Nos últimos anos, as milícias expandiram seus tentáculos e passaram a cobrar, inclusive, por consultas em hospitais localizados nas áreas sob seu domínio. A prática acende um alerta para o que pode acontecer neste momento de pressão sobre a saúde.

"Com a estrutura sobrecarregada, pessoas morrendo nas filas, acredito que o acesso a exames e consultas médicas no sistema público será facilmente manipulado por essa estrutura de poder", diz José Cláudio.

O professor também afirma que o aumento da vulnerabilidade da população, diante da pandemia, pode fortalecer as milícias. "Não tem emprego, isso aprofundou a desigualdade. Eles podem usar essa crise para aprofundar os laços de clientelismo. Vão jogar a culpa no sistema de saúde, seguir o discurso bolsonarista e dizer que a doença veio para matar mesmo, que é lamentável, mas que a economia tem que continuar", afirma.

Caxias foi uma das cidades fluminenses que apresentou votação expressiva para o presidente Jair Bolsonaro (sem partido) em 2018. No primeiro turno, ele levou 275 mil votos, ou 61%. No segundo, ganhou com quase 70%.

"A postura bolsonariana negacionista, de querer que as pessoas rompam com o isolamento, vai ter grande repercussão lá. E o prefeito tem um comportamento vinculado a essa percepção. Eleito por grupos evangélicos, ele em plena luta pelo distanciamento social foi a público manter abertas as igrejas."

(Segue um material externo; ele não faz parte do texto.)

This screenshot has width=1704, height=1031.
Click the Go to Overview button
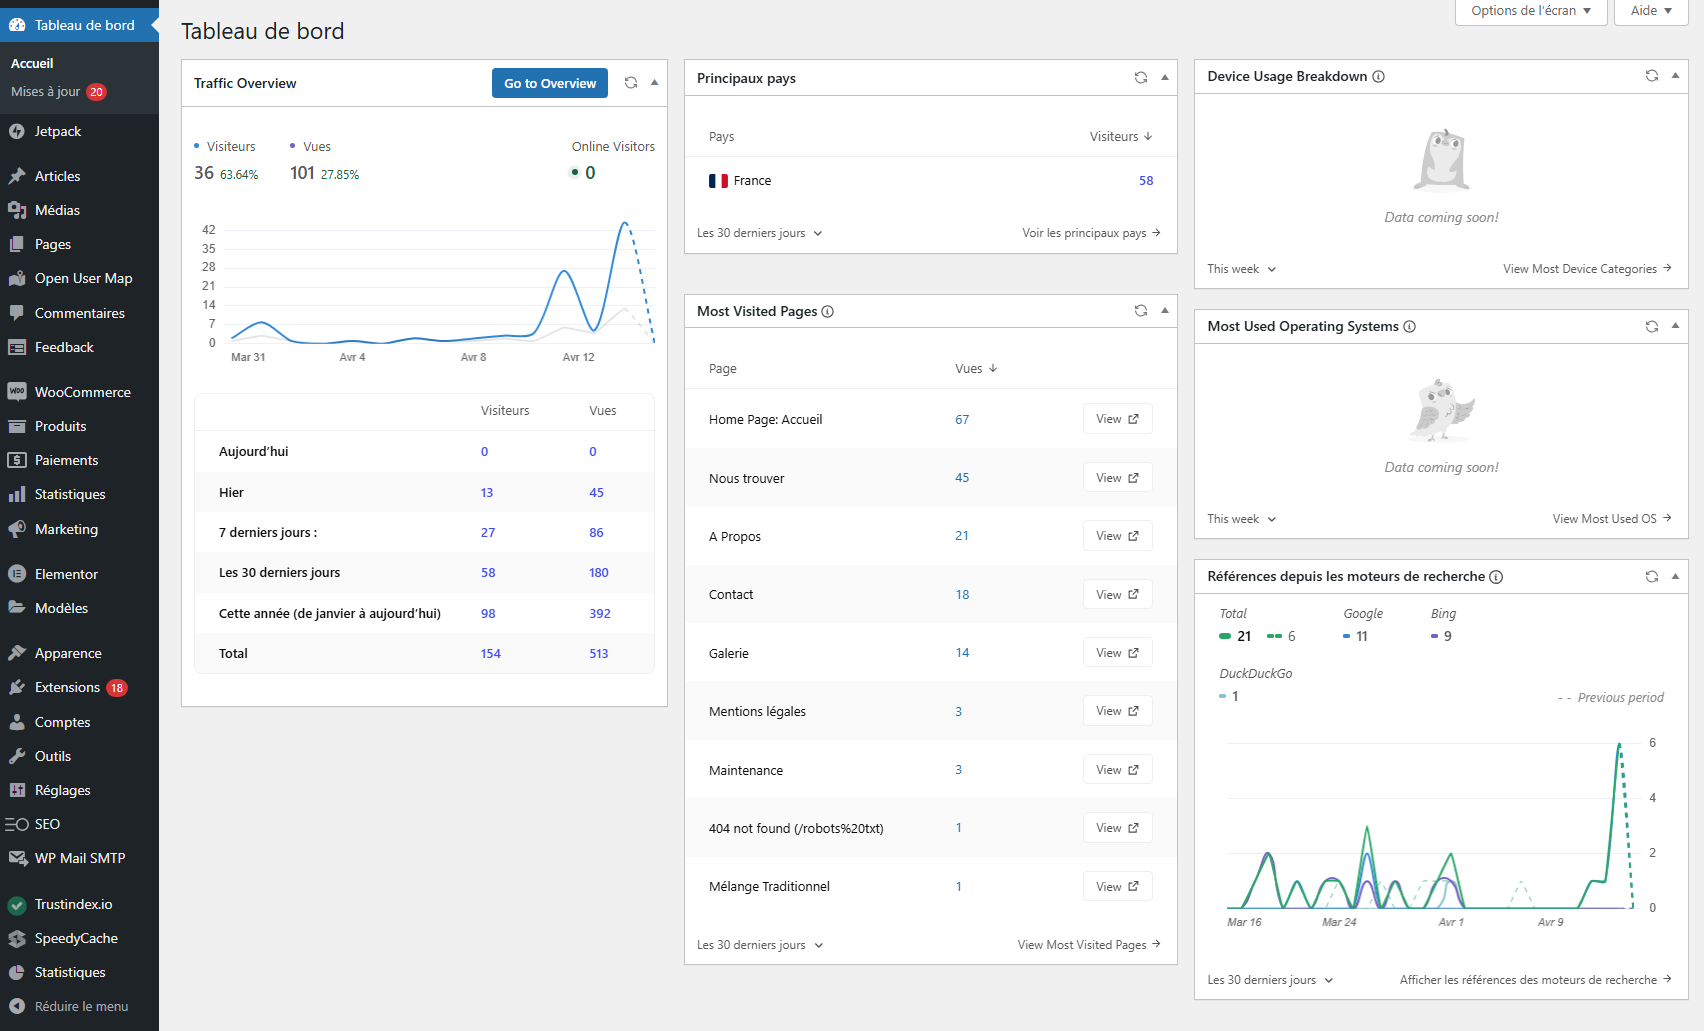(550, 83)
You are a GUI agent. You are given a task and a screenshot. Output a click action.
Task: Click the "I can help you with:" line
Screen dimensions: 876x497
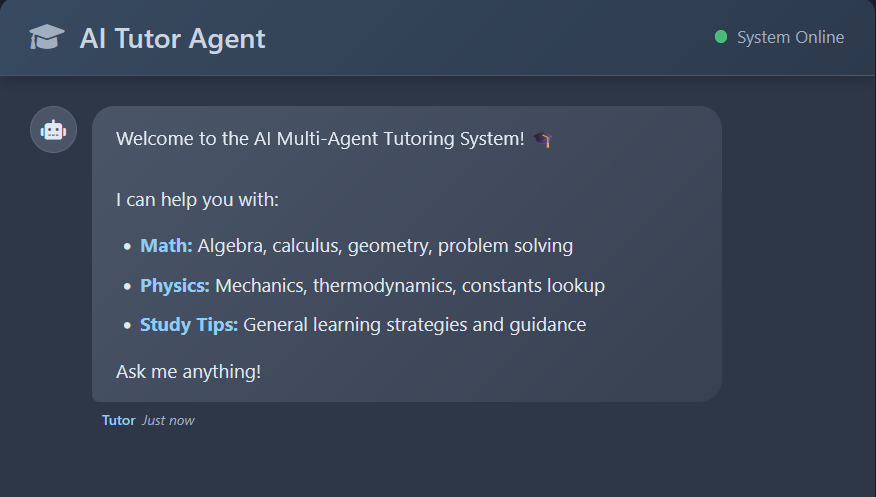(x=197, y=200)
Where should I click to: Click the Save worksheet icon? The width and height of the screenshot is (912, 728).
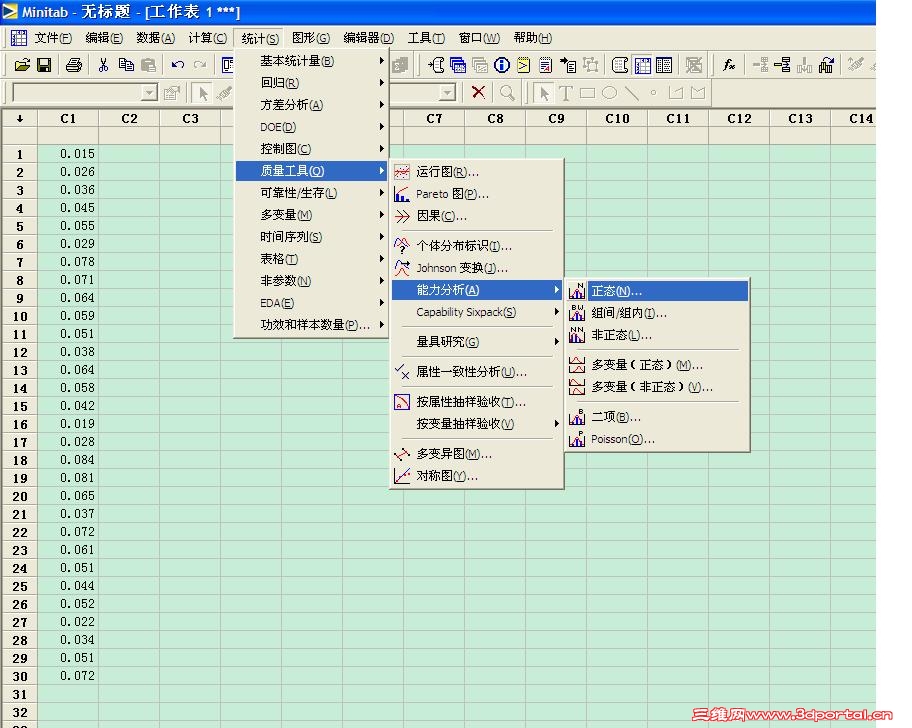click(45, 63)
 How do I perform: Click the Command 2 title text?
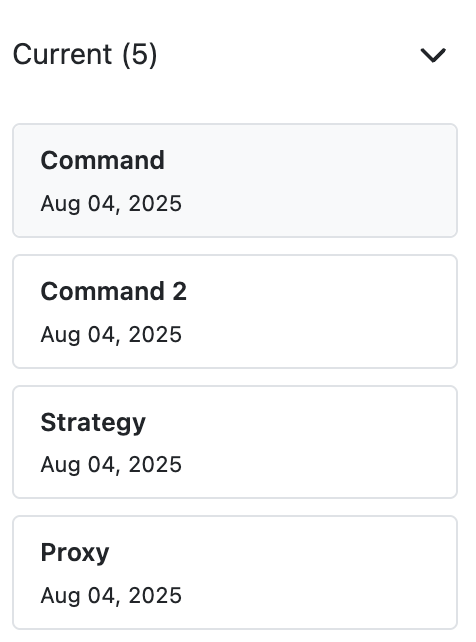114,291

Em nota, a prefeitura de Duque de Caxias afirmou que vem intensificando a fiscalização para cumprir o decreto municipal que proibiu o funcionamento do comércio não essencial na cidade. Segundo a administração da cidade, os fiscais da secretaria de Fazenda já notificaram mais de 200 lojistas. Os infratores estão sujeitos a multa por descumprir o decreto e poderão ter o alvará de funcionamento cassado.